START Exercise material
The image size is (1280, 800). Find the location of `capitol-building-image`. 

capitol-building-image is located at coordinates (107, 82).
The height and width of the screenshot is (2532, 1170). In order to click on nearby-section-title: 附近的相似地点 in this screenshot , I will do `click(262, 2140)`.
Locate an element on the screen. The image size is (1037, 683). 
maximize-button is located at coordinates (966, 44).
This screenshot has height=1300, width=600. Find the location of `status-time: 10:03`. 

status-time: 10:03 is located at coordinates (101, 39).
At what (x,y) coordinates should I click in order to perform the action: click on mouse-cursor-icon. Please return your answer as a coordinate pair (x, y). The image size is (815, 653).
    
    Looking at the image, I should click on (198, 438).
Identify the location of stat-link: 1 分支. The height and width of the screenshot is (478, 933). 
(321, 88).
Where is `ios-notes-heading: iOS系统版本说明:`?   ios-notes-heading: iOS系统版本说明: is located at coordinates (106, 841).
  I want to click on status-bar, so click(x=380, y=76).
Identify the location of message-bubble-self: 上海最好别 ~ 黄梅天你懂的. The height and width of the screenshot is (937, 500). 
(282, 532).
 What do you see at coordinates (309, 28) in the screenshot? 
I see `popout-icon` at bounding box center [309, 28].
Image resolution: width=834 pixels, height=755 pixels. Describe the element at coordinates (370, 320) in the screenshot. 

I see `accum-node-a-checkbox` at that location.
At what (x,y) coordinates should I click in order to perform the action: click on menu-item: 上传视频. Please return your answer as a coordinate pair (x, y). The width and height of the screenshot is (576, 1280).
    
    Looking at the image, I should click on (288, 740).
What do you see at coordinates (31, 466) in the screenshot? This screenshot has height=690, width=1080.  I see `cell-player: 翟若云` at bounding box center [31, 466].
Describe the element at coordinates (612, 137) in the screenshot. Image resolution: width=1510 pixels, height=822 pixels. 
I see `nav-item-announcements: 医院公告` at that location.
END Exercise material
Required work: Pull out each line of the listing above that contains the string "time".

Output for this task:
This screenshot has height=1300, width=600. Find the location of `status-time: 10:03`. 
status-time: 10:03 is located at coordinates (101, 39).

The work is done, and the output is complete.